Tarana, the new single by Abhishek Gaur seems like a great alternative for the closing credits of a bittersweet dramedy. That sentence should sum up the emotions of this tune. Gaur seems to be crooning about old memories that seem pretty distant from (probably) his present-day situation.
The lyrical content and instrumental arrangement are derivative but the combination still works for Gaur’s hushed-down vocals. It’s perfectly suited for a slow-burn of an evening.

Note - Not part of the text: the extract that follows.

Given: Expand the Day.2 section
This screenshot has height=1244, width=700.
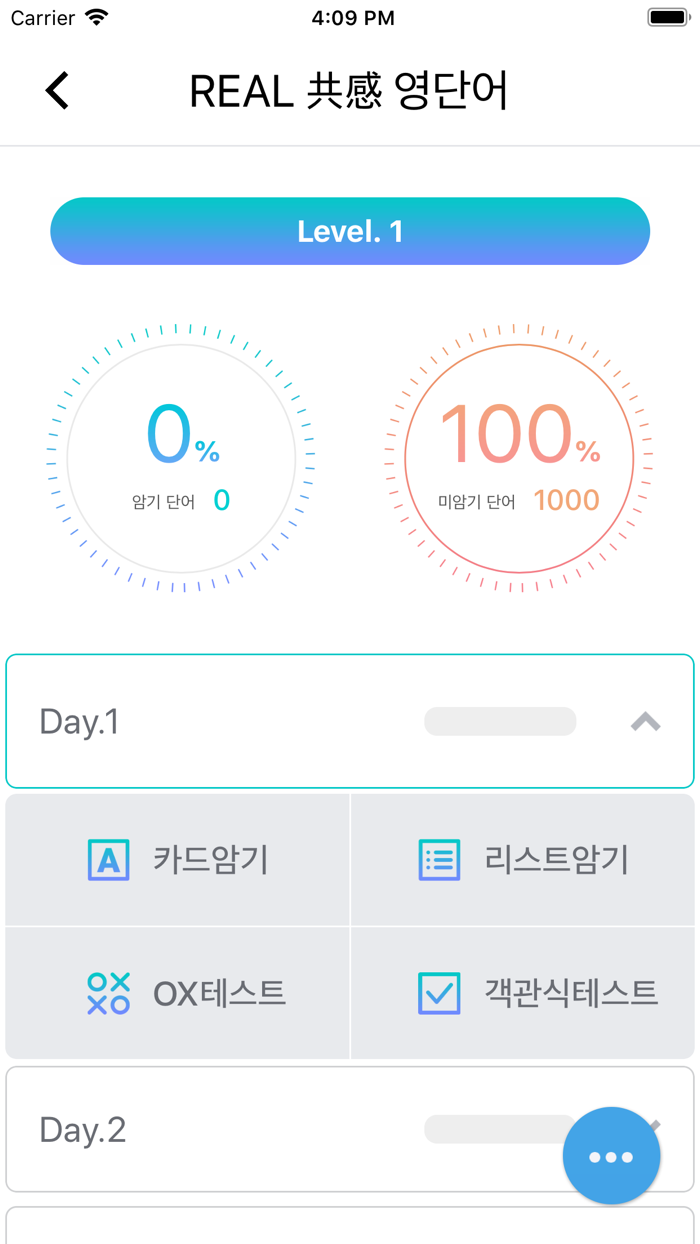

It’s almost as if you can picture the singer-songwriter staring at the setting sun bleed down, and writing this ‘tarana’ of a song.
It’s composed entirely on the acoustic guitar, evoking slight strums and fingerpicking while his clear voice takes us on a sad sonic trip that sounds tragic yet comforting. Tarana is no overdramatic cry for help from a broken heart. Rather, it gives off the aura of a lover’s song who has found acceptance in his heartbreak.
He’s not subjecting himself to any toxic notions of getting back to his partner; all he thinks about is the little talks and the moments he shared with his beloved. It might sound a bit too emotional for some but Gaur has definitely attempted to go beyond the usual cliched ‘Prateek Kuhad-ripoff songs’ on heartbreak that the indie scene has been oversaturated with, more so in recent times.
An issue with such cliched love songs these days is that the vocalist ends up gushing down their sound a bit too low, to the extent when it almost sounds like the singer is just mumbling. This trend might work for a few acoustic pop-oriented singers but not all. In contrast, as mentioned before, Abhishek Gaur’s voice is rich and clear. There are moments in the song where Gaur is just vocalising or humming sounds like ‘tu-ru-ru’. Even this humming ends up being as soothing as the entirety of the song.
Tarana brings back familiar themes of reminising about loved ones but repackages them well enough for listeners to feel emotional and to maybe even relate. After all, the second wave of the pandemic has yet again thrown us in bouts of long distances and isolation. Maybe we all need an old memory or a ‘tarana’ to keep us moving ahead.
Verdict: A heart-touching slow jam that echoes the feel of a mellow sunset.